Les plongeurs démineurs doivent être capables de contrôler leur stress, de maîtriser parfaitement les techniques de plongée et de déminage, et de connaître tous les types de mines. Chaque mouvement doit être réfléchi, précis et net.
L'anecdote du Pégase, un chasseur de mines qui a explosé sur l'épave d'une barge contenant une dizaine de tonnes de munitions, témoigne des risques imprévisibles de ce métier.

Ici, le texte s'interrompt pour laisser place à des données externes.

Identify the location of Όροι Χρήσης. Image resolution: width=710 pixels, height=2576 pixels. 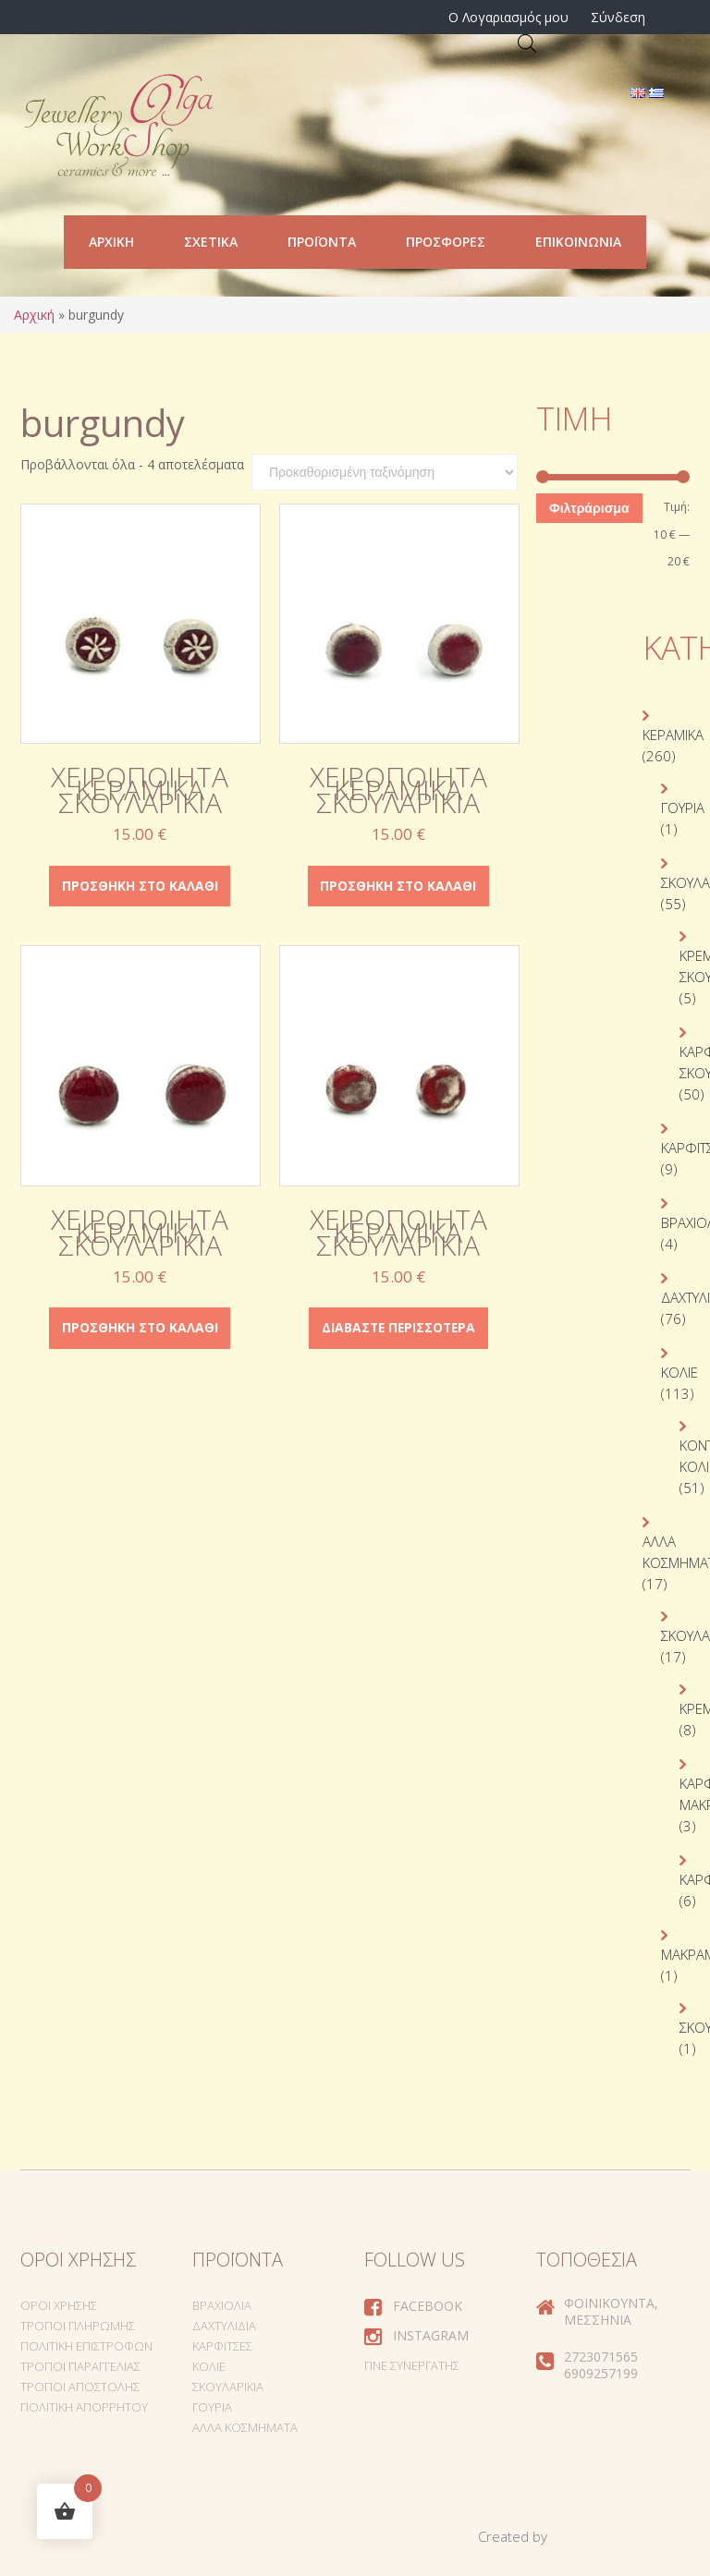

L'Avenir du Métier : Entre Technologie et Nécessité Humaine
Malgré les avancées technologiques, le métier de plongeur démineur reste essentiel. Les robots sous-marins, ou « drones », peuvent aider à la détection et à la manipulation de certains types de munitions, mais ils ne sont pas encore complètement autonomes. L'analyse du danger, l'interprétation et la prise de décision nécessitent toujours l'intervention humaine.
Le volume de munitions produites et dispersées à travers le monde dépasse largement les capacités de déminage actuelles. Les plongeurs démineurs sont donc confrontés à une tâche immense et durable. Leur motivation et leur conviction de l'utilité de leur métier sont des atouts précieux pour relever les défis de demain.